Work order:
Starting at the first line of the listing below and ending at the line with "Given: Reveal the", copy each line exactly.

Dataset records:
>>>>>

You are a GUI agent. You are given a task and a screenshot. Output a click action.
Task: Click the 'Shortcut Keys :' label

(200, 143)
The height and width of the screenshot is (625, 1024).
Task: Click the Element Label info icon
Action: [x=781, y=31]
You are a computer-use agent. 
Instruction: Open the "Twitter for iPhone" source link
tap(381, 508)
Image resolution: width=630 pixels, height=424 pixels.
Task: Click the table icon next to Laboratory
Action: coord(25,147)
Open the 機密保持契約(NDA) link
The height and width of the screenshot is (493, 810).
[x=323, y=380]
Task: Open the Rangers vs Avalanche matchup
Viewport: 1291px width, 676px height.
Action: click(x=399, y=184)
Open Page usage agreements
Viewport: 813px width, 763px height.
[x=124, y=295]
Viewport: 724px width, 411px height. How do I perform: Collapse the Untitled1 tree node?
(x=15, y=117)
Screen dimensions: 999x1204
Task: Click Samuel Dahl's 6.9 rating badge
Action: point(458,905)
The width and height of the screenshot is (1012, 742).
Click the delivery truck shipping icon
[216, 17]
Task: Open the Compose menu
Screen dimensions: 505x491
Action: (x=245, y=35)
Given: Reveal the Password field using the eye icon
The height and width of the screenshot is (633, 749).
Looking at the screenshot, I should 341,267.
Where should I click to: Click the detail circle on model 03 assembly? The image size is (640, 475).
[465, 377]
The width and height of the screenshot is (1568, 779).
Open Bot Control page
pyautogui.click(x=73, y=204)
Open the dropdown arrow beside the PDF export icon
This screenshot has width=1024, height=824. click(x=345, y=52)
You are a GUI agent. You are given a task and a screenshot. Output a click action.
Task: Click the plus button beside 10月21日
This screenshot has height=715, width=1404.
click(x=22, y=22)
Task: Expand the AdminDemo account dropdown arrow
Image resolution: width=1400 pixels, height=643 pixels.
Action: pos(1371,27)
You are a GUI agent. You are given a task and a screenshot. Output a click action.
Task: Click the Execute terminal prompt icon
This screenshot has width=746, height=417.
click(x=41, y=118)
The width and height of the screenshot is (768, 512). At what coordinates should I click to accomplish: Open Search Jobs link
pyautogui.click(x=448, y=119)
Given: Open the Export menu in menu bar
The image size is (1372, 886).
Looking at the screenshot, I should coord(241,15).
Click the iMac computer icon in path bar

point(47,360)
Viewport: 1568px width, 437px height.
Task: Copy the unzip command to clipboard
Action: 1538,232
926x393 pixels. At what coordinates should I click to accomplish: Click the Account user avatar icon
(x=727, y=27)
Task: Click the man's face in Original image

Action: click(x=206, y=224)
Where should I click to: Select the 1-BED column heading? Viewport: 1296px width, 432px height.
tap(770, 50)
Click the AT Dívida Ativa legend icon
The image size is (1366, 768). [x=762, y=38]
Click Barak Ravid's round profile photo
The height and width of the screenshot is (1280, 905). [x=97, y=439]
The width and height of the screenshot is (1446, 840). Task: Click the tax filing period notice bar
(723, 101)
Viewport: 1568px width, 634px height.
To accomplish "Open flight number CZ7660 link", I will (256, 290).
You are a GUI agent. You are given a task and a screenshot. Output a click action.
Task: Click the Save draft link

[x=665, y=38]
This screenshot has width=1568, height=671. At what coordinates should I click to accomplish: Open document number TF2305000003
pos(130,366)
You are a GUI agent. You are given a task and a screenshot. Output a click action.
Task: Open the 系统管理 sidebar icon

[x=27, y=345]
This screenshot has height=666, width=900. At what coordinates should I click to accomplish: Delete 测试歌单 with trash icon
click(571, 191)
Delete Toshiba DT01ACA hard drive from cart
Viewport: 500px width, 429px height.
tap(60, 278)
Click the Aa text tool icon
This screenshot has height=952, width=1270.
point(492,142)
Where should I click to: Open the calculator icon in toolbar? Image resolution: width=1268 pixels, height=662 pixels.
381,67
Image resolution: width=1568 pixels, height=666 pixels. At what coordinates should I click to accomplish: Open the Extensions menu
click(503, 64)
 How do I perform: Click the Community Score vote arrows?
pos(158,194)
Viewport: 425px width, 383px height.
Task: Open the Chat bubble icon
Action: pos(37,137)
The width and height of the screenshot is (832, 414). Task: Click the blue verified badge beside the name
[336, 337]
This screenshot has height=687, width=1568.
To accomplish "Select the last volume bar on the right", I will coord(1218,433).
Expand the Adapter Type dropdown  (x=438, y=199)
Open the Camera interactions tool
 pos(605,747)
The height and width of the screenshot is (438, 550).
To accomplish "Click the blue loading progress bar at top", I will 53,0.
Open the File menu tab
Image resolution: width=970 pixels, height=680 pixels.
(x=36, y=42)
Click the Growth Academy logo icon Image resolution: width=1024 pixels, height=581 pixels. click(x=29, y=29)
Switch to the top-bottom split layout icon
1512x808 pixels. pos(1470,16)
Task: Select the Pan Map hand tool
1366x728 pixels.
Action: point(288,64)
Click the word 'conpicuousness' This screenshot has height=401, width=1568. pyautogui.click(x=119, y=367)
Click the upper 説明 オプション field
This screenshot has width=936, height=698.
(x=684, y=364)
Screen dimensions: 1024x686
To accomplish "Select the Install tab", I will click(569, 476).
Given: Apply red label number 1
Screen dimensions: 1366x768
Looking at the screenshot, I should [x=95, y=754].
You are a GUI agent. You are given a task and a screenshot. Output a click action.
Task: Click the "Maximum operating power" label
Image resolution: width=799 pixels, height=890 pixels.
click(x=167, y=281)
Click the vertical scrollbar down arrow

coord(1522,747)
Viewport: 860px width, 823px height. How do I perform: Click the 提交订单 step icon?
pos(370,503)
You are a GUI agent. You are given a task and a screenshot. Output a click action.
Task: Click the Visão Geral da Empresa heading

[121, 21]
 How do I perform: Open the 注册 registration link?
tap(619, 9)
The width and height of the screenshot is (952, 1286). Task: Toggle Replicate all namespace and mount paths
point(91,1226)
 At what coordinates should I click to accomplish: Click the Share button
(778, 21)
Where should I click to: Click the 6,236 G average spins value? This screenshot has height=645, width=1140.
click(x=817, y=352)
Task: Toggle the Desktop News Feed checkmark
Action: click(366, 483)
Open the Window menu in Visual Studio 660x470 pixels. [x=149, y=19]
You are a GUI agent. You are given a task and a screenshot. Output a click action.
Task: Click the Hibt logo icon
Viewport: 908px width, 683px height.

<<<<<

Task solution:
You are a GUI agent. You are given a task and a screenshot. Output a click action.
Task: Click the 'Shortcut Keys :' label

(200, 143)
The height and width of the screenshot is (625, 1024).
Task: Click the Element Label info icon
Action: [x=781, y=31]
You are a computer-use agent. 
Instruction: Open the "Twitter for iPhone" source link
tap(381, 508)
Image resolution: width=630 pixels, height=424 pixels.
Task: Click the table icon next to Laboratory
Action: coord(25,147)
Open the 機密保持契約(NDA) link
The height and width of the screenshot is (493, 810).
[x=323, y=380]
Task: Open the Rangers vs Avalanche matchup
Viewport: 1291px width, 676px height.
Action: click(x=399, y=184)
Open Page usage agreements
Viewport: 813px width, 763px height.
[x=124, y=295]
Viewport: 724px width, 411px height. How do I perform: Collapse the Untitled1 tree node?
(x=15, y=117)
Screen dimensions: 999x1204
Task: Click Samuel Dahl's 6.9 rating badge
Action: point(458,905)
The width and height of the screenshot is (1012, 742).
Click the delivery truck shipping icon
[216, 17]
Task: Open the Compose menu
Screen dimensions: 505x491
Action: (x=245, y=35)
Given: Reveal the Password field using the eye icon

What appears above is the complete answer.